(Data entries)

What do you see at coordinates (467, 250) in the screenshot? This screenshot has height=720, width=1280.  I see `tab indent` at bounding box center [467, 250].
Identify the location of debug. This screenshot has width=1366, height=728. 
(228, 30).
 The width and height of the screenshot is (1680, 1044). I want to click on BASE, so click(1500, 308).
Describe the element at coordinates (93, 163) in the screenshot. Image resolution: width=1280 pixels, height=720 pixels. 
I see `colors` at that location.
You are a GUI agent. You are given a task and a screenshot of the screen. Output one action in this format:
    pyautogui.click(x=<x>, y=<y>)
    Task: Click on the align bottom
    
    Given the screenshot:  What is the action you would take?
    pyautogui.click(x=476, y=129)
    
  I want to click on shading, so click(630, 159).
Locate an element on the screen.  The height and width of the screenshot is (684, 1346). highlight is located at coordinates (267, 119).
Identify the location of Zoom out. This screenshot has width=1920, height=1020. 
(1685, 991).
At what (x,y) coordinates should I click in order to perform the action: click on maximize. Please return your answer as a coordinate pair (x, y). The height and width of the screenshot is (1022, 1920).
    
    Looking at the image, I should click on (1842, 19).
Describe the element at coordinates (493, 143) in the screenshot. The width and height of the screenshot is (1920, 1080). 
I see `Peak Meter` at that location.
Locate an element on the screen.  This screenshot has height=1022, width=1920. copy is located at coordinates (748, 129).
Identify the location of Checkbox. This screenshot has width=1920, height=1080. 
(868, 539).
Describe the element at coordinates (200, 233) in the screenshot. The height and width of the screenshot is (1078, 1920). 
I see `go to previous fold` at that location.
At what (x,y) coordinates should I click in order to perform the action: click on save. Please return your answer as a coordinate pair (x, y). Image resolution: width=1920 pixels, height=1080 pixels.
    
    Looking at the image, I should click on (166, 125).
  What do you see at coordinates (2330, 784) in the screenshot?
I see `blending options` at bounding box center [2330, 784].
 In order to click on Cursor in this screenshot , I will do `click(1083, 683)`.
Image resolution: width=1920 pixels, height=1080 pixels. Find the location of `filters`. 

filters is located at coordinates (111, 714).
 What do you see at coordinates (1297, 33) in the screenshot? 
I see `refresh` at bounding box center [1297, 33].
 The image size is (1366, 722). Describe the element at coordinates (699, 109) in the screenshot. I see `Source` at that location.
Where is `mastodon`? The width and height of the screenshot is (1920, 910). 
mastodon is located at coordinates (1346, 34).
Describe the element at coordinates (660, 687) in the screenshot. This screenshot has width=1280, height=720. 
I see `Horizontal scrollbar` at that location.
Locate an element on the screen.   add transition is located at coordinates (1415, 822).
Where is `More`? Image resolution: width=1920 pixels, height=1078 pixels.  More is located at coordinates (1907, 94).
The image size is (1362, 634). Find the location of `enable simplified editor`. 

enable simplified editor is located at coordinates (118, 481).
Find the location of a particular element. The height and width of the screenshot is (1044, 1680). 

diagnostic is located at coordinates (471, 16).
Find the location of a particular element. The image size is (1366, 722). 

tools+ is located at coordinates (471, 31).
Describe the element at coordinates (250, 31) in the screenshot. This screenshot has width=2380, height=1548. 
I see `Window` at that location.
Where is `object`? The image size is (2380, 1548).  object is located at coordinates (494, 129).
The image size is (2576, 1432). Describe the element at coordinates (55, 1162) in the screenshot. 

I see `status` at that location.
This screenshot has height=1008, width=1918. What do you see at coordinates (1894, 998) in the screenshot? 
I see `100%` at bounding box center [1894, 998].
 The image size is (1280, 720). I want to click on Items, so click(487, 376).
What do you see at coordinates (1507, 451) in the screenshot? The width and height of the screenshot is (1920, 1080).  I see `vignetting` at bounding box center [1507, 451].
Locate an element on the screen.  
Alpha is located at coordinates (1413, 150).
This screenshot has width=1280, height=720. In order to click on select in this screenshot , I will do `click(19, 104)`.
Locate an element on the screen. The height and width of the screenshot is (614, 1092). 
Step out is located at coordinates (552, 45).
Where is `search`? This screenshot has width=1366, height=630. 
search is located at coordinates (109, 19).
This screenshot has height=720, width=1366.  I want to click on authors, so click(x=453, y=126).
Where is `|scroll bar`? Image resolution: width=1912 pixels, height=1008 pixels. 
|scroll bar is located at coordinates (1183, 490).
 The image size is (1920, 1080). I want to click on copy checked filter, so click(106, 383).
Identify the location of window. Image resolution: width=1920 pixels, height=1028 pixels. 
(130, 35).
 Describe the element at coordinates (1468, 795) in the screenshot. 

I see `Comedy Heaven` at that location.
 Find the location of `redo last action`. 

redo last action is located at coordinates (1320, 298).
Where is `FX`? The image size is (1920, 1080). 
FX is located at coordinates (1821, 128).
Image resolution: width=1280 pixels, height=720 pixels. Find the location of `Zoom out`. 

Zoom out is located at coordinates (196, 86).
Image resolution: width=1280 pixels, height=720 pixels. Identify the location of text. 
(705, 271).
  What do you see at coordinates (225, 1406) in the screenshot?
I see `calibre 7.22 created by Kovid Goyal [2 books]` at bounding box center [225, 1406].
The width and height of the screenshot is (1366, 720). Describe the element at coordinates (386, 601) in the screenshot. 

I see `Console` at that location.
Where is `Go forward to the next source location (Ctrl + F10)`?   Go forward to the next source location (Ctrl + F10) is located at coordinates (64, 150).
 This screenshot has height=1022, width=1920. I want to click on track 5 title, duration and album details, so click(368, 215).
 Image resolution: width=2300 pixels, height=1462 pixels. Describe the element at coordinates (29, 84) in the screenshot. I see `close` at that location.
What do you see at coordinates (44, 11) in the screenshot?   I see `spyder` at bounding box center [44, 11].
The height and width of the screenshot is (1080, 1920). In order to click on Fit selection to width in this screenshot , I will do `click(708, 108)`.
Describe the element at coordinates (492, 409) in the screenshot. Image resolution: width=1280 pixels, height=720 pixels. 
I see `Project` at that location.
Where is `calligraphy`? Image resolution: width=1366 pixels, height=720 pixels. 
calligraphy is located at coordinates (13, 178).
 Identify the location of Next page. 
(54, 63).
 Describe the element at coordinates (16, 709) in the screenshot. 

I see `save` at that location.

Exercise: Output the stretch of lines from the one containing "Image resolution: width=1280 pixels, height=720 pixels. Identify" through the one containing "center [225, 1406]." as a JSON list of strings, one string per line, with blank lines omitted.

Answer in full:
[
  "Image resolution: width=1280 pixels, height=720 pixels. Identify the location of text. ",
  "(705, 271).",
  "  What do you see at coordinates (225, 1406) in the screenshot?",
  "I see `calibre 7.22 created by Kovid Goyal [2 books]` at bounding box center [225, 1406]."
]